Tuesday, October 12, 2004

A thought on the arguments for war:

The Duelfer report says, at the very least, that the sanctions regime we had in place had prevented Saddam Hussein from obtaining weapons of mass destruction, or even mounting a serious development program. But the objection will be raised -- was raised, in fact, before the war -- that we couldn't afford to keep those sanctions on forever. Is that the case?

Let's consider what those costs would have actually been. Let's assume that costs of the sanctions regime -- beyond what could be charged to oil-for-food program revenues as administrative overhead or diverted as Gulf War I reparations -- somehow amounted to a billion dollars a year. (Sanity check: as of November, 2002, the oil-for-food program had generated $57 billion in sales, and received $23 billion worth of goods). The thirty-year treasury bill is currently selling for a bit under five percent. The present value of a perpetual annuity is the annual payment divided by the discount rate; applying those to the figures I've given, continuing the sanctions regime in perpetuity would have cost maybe $20 billion. Or choose your own figures -- it's hard to get a cost above the tens of billions of dollars. Which isn't chump change, even in Washington, but it has already been dwarfed by the cost of the war.

────────

▶ _Stated problem_: Reproduce the post on the cost of continuing sanctions word for word, in full.

────────

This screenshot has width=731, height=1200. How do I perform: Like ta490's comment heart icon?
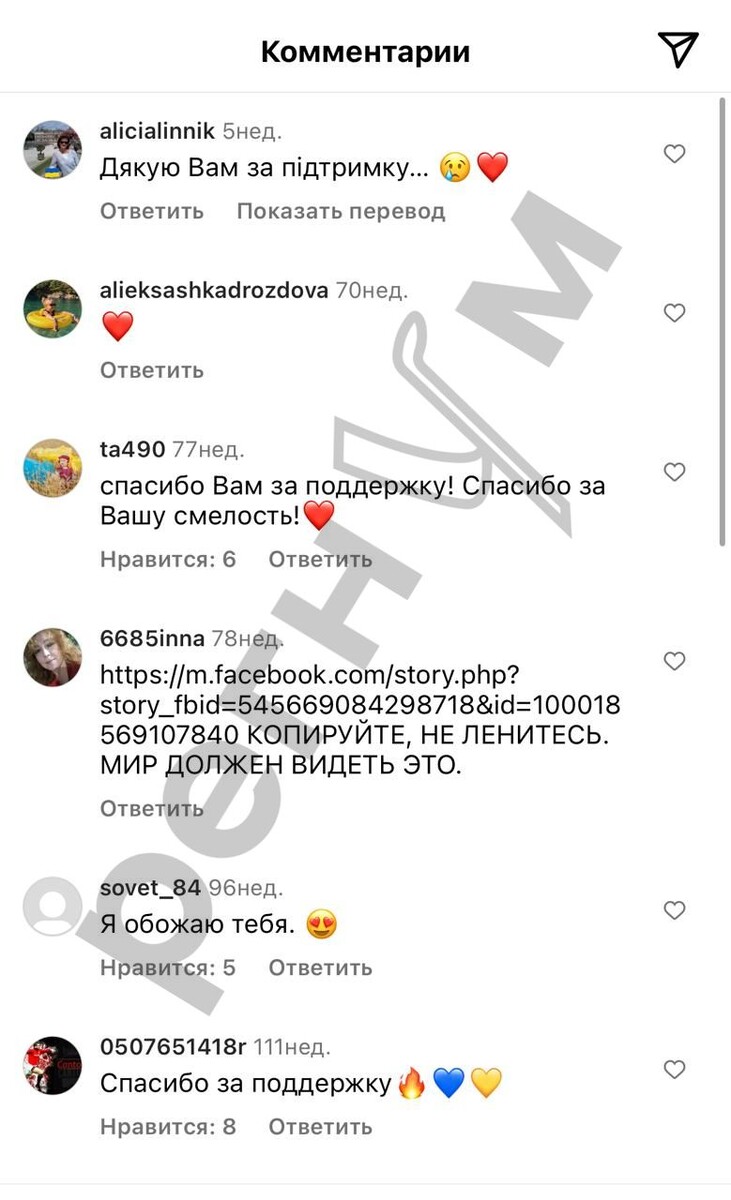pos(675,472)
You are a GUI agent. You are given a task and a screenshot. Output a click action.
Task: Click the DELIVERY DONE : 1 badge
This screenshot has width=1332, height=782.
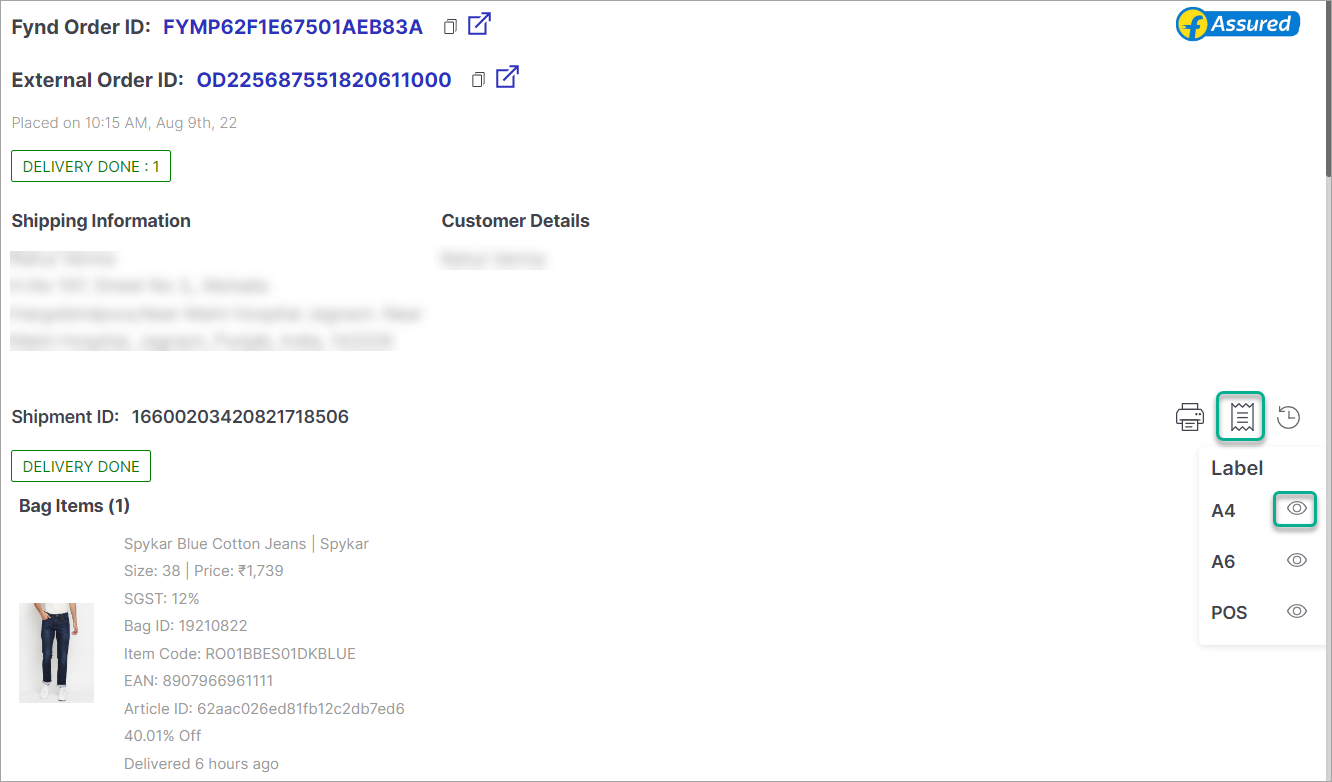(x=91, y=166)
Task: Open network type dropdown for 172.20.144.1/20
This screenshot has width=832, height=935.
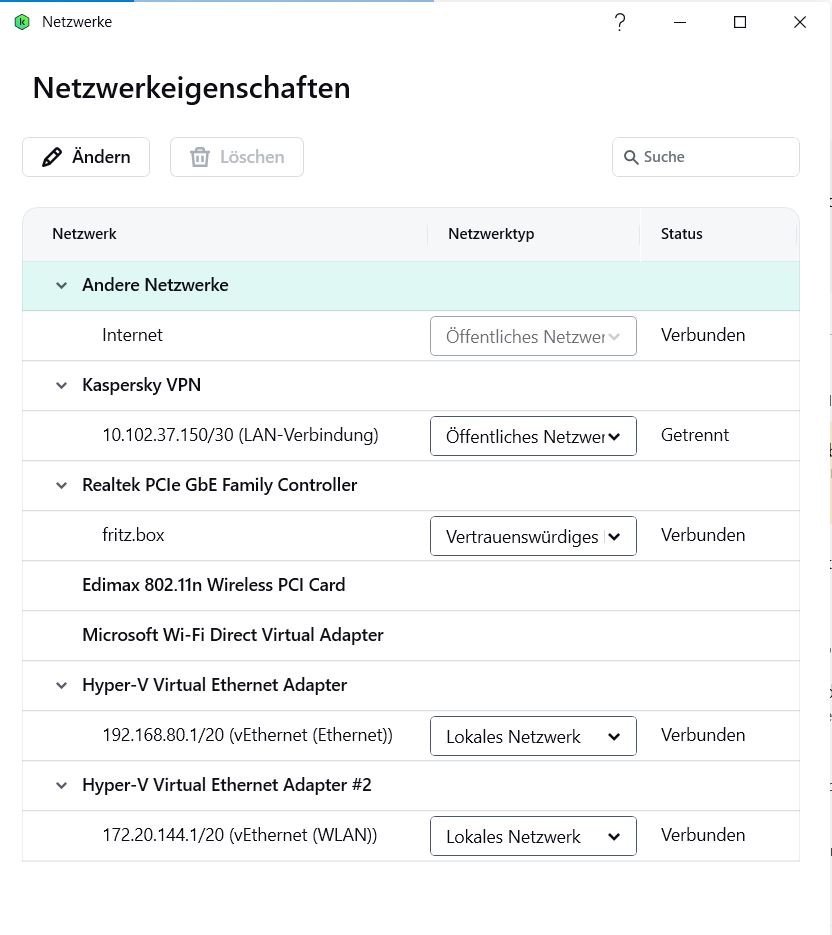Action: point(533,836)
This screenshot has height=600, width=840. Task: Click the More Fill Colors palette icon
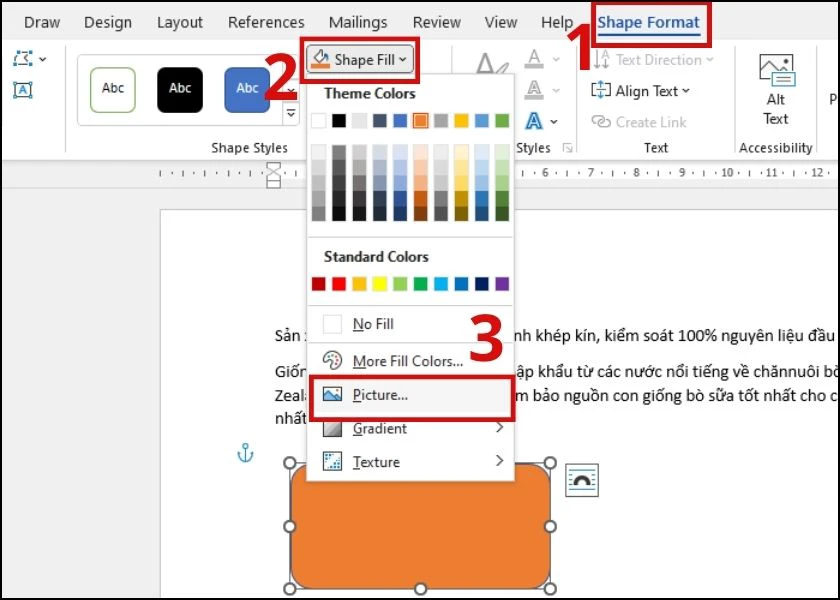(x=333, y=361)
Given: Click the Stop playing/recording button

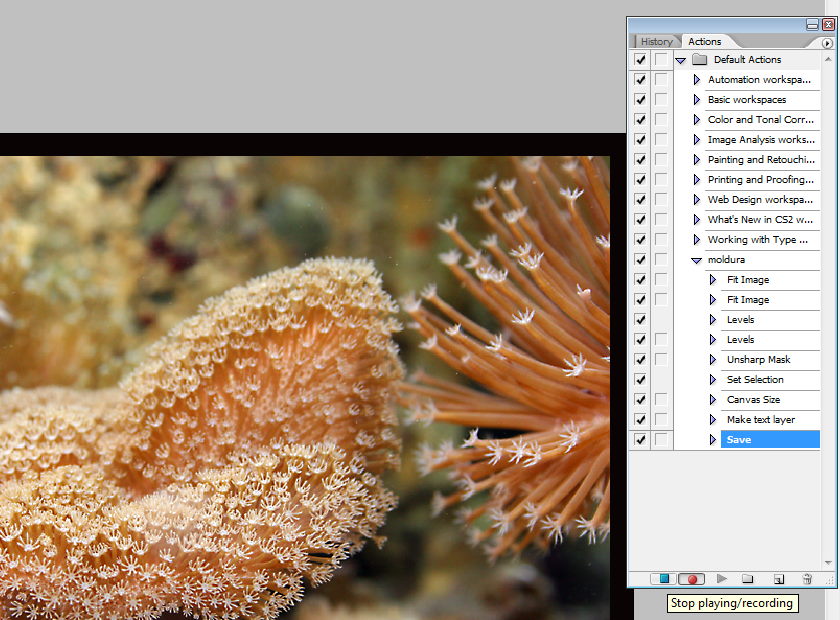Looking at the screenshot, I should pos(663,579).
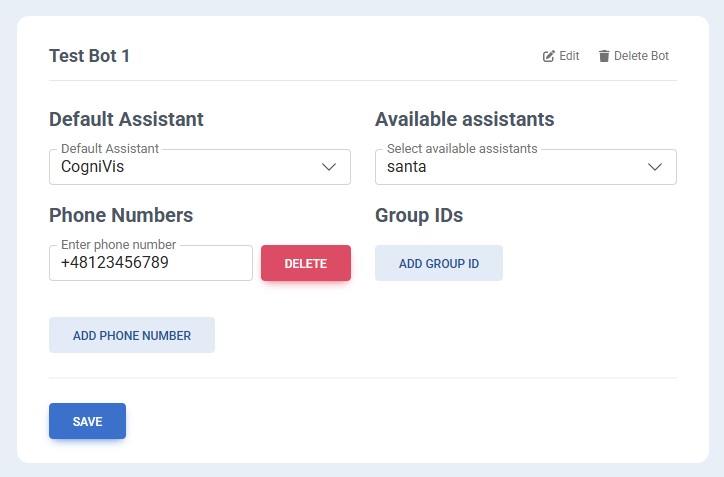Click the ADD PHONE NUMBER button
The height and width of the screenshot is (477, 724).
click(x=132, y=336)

────────

▶ _Finished task_:
Tuesday, October 12, 2004

A thought on the arguments for war:

The Duelfer report says, at the very least, that the sanctions regime we had in place had prevented Saddam Hussein from obtaining weapons of mass destruction, or even mounting a serious development program. But the objection will be raised -- was raised, in fact, before the war -- that we couldn't afford to keep those sanctions on forever. Is that the case?

Let's consider what those costs would have actually been. Let's assume that costs of the sanctions regime -- beyond what could be charged to oil-for-food program revenues as administrative overhead or diverted as Gulf War I reparations -- somehow amounted to a billion dollars a year. (Sanity check: as of November, 2002, the oil-for-food program had generated $57 billion in sales, and received $23 billion worth of goods). The thirty-year treasury bill is currently selling for a bit under five percent. The present value of a perpetual annuity is the annual payment divided by the discount rate; applying those to the figures I've given, continuing the sanctions regime in perpetuity would have cost maybe $20 billion. Or choose your own figures -- it's hard to get a cost above the tens of billions of dollars. Which isn't chump change, even in Washington, but it has already been dwarfed by the cost of the war.